During testimony before the Senate Judiciary Committee, Obama era Deputy Attorney General Sally Yates threw former FBI Director James Comey under the bus, admitting that he had gone “rogue” in his investigation of the Trump campaign’s alleged ties to Russia.
Those ties—raised largely by the debunked Steele Dossier, which was commissioned by the Hillary Clinton campaign—formed the basis of the two-year Mueller investigation, which ultimately determined that Trump officials had not colluded with Russia.
However, the fallout of the FBI’s corrupt probe resulted in several dubiously predicated indictments based on process crimes such as perjury that the FBI claimed were committed in the course of its counterintelligence probe into the fake claims.
During a grilling with Sen. Lindsey Graham, R-SC, the chairman of the Judiciary Committee, Yates admitted that she disapproved of the FBI’s use of the Logan Act to set a perjury trap for incoming national security adviser Michael Flynn.
“Did Comey go rogue,” asked Graham.
“You could use that term, yes” Yates replied.
With Attorney General Loretta Lynch already facing scrutiny amid allegations of her own election interference in a parallel case involving Hillary Clinton’s mishandling of classified emails, she was relegated largely to the sidelines of the of the anti-Trump “Crossfire Hurricane” probe.
Yates was the signatory on one of the FBI’s original FISA applications, seeking permission to spy on Trump advisers under the Foreign Intelligence Surveillance Act.
She also was present at a Jan. 5, 2017 meeting in the Oval Office, during which President Barack Obama discussed with Comey and others the possibility of weaponizing the Logan Act against the incoming administration.
Also confirmed to have been present in the meeting were then-Vice President Joe Biden and then-national security adviser Susan Rice.
Recently declassified notes from disgraced former FBI agent Peter Strzok indicate that he was also present or had firsthand knowledge of the meeting.
The basis of the meeting was to discuss intercepted communications between Flynn and Russian diplomat Sergey Kislyak over the newly elected Trump administration’s policy on Russian sanctions.

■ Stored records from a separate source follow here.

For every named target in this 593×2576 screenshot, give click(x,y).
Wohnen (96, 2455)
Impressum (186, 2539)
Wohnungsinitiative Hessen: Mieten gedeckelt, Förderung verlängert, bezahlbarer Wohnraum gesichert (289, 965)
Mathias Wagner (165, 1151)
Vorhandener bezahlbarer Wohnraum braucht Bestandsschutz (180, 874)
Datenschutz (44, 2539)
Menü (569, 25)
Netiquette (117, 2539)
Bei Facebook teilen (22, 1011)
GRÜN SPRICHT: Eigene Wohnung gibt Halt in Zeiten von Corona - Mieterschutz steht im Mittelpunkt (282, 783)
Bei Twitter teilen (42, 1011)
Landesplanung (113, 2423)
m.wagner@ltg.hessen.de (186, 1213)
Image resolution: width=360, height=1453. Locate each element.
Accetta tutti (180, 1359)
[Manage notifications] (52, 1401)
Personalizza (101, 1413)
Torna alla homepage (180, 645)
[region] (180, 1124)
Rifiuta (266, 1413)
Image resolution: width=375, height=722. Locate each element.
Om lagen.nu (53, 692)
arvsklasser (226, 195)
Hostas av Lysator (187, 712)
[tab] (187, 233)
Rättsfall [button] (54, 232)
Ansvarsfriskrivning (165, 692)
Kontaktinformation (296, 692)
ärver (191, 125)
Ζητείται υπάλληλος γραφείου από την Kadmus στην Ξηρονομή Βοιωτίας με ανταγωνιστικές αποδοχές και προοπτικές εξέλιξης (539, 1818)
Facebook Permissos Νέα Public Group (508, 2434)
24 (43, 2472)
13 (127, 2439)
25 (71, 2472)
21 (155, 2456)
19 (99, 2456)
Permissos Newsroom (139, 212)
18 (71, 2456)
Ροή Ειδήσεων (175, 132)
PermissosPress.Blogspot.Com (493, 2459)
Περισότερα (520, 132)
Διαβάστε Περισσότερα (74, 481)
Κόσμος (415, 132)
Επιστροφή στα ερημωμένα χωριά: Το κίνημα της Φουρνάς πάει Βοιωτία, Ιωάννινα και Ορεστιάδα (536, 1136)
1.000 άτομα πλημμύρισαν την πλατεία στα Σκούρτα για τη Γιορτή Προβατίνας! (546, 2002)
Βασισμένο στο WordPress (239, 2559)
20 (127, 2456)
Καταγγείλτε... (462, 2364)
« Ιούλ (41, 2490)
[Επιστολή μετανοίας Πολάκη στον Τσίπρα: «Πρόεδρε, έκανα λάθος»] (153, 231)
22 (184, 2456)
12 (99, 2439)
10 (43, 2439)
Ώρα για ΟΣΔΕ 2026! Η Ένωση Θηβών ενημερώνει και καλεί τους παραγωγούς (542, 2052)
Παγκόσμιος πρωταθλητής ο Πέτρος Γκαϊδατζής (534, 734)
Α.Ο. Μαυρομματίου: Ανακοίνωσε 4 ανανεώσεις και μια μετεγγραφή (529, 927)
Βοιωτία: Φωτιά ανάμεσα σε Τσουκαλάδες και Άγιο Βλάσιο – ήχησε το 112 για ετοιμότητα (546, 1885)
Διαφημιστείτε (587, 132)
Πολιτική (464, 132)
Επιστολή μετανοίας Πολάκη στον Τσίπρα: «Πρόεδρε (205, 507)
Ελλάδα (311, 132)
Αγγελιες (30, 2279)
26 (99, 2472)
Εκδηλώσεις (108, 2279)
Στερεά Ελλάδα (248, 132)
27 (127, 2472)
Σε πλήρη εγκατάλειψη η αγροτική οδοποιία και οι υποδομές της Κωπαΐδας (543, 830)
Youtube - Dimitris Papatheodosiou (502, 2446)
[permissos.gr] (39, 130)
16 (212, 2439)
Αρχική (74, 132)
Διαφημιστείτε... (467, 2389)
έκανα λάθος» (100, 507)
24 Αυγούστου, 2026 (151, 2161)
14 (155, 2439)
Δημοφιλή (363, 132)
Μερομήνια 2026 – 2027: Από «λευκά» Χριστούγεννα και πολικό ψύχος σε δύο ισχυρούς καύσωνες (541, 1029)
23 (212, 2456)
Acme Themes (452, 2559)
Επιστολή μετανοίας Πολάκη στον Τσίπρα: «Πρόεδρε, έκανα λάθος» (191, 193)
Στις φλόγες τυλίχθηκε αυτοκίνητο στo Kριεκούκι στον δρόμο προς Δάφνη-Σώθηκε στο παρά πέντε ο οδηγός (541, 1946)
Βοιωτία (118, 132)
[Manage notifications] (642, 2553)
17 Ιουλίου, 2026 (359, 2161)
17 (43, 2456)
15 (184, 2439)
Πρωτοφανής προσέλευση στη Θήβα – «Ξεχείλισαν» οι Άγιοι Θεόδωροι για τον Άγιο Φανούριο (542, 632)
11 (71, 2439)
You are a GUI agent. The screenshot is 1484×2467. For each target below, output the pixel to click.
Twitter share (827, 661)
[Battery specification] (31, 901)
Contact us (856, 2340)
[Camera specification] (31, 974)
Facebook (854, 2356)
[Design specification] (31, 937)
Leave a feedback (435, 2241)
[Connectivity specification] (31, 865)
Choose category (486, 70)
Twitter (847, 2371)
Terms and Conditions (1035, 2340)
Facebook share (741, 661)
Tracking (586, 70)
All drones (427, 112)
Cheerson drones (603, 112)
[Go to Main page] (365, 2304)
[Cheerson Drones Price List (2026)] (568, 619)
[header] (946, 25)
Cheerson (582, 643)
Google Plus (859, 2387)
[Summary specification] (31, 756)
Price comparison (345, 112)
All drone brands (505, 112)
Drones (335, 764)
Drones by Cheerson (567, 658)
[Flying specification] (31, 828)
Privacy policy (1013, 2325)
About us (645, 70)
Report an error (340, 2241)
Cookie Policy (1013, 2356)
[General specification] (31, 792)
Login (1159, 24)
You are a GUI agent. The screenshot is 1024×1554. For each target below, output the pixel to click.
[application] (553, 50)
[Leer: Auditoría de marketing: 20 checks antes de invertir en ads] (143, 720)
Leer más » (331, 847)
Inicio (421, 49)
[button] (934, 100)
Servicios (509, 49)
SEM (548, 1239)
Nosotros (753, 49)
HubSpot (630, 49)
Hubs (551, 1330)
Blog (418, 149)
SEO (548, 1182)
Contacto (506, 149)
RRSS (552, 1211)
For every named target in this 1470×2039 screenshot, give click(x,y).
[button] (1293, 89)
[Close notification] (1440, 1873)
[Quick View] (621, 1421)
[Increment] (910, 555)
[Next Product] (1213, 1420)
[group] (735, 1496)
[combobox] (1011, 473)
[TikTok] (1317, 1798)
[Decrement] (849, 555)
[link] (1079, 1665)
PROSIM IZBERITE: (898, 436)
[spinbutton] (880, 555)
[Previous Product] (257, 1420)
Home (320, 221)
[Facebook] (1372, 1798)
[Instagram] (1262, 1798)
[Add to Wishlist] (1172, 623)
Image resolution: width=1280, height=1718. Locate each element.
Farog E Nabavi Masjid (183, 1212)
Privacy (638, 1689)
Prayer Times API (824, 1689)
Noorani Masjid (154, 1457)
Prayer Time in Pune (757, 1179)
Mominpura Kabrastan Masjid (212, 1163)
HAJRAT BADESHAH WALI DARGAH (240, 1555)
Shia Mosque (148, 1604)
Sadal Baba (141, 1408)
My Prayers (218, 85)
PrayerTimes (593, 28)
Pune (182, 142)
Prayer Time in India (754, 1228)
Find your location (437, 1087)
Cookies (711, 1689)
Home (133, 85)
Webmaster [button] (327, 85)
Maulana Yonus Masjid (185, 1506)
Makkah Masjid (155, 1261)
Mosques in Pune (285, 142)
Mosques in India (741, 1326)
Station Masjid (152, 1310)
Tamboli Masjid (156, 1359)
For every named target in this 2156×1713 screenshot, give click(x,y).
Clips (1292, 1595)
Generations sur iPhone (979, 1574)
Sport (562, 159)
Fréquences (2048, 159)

Despite having known of Russian interference during the election, Obama had only decided after the fact, with a month until Trump was due to take power, that he would expel Russian diplomats and heighten tensions due to their apparent efforts to use social media disinformation to sway the election.
However, it is unclear that the Kremlin sought specifically to benefit Trump rather than to sow chaos, as reports have suggested it may also have provided the sourcing of the Steele Dossier.
Nonetheless, Flynn sought to reassure Kislyak—who had maintained close ties to the Obama administration while making repeated overtures to the new administration—that the Russians should not escalate Obama’s provocation before the transfer of power.
During the meeting, Yates claimed she was shocked to discover that Obama had been briefed on the intercepts of Flynn’s December conversations with Kislyak even though she was unaware of them.
It has since been revealed that top White House and intelligence officials accessed a deeply classified intelligence report and unmasked Flynn’s identity dozens of times between the November 2016 election and the January 2017 inauguration.
Contradicting Strzok’s notes, Yates denied during her testimony Wednesday that it was Biden who proposed using the antiquated Logan Act against Flynn.
“I don’t remember the vice president saying much of anything in this meeting,” Flynn said of the Jan. 5 gathering. “… I have a vague memory of Director Comey mentioning the Logan Act.”
Yates said, however, that she couldn’t recall if that had been during the meeting or afterward.
The Jan. 5 Oval Office meeting—which also was the subject of national security adviser Susan Rice’s notorious Inauguration Day CYA memo—was significant in the fact that FBI agents investigating Flynn had proposed dropping the probe the day before.
However, due to administrative errors, they had not filed the paperwork—much to the relief of the “7th floor” where Comey and other top FBI officials worked at the agency headquarters, according to declassified Strzok disclosures.
Yates claimed that the agents had recommended closing the Flynn case before knowing about the intercepts of phone calls with Kislyak, but according to Strzok’s notes, Comey admitted in the Oval Office meeting that the substance of the phone calls was legitimate.
Yates downplayed the significance of the Logan Act in the probe, insisting that the FBI was interested in a counterintelligence operation, not a criminal one.
“The whole prism here —that this was all about the Logan Act—is [false],” she told Graham.
“You can certainly talk to foreign leaders,” she continued. However, this was about Flynn “undercutting the sanctions,” she said.
Graham seemed incredulous that the administration would feel the need to take such actions with only two weeks remaining before Trump—and Flynn—took office.
“That is stunning as hell… you can’t really talk to anybody, you can’t hit the ground running,” he said.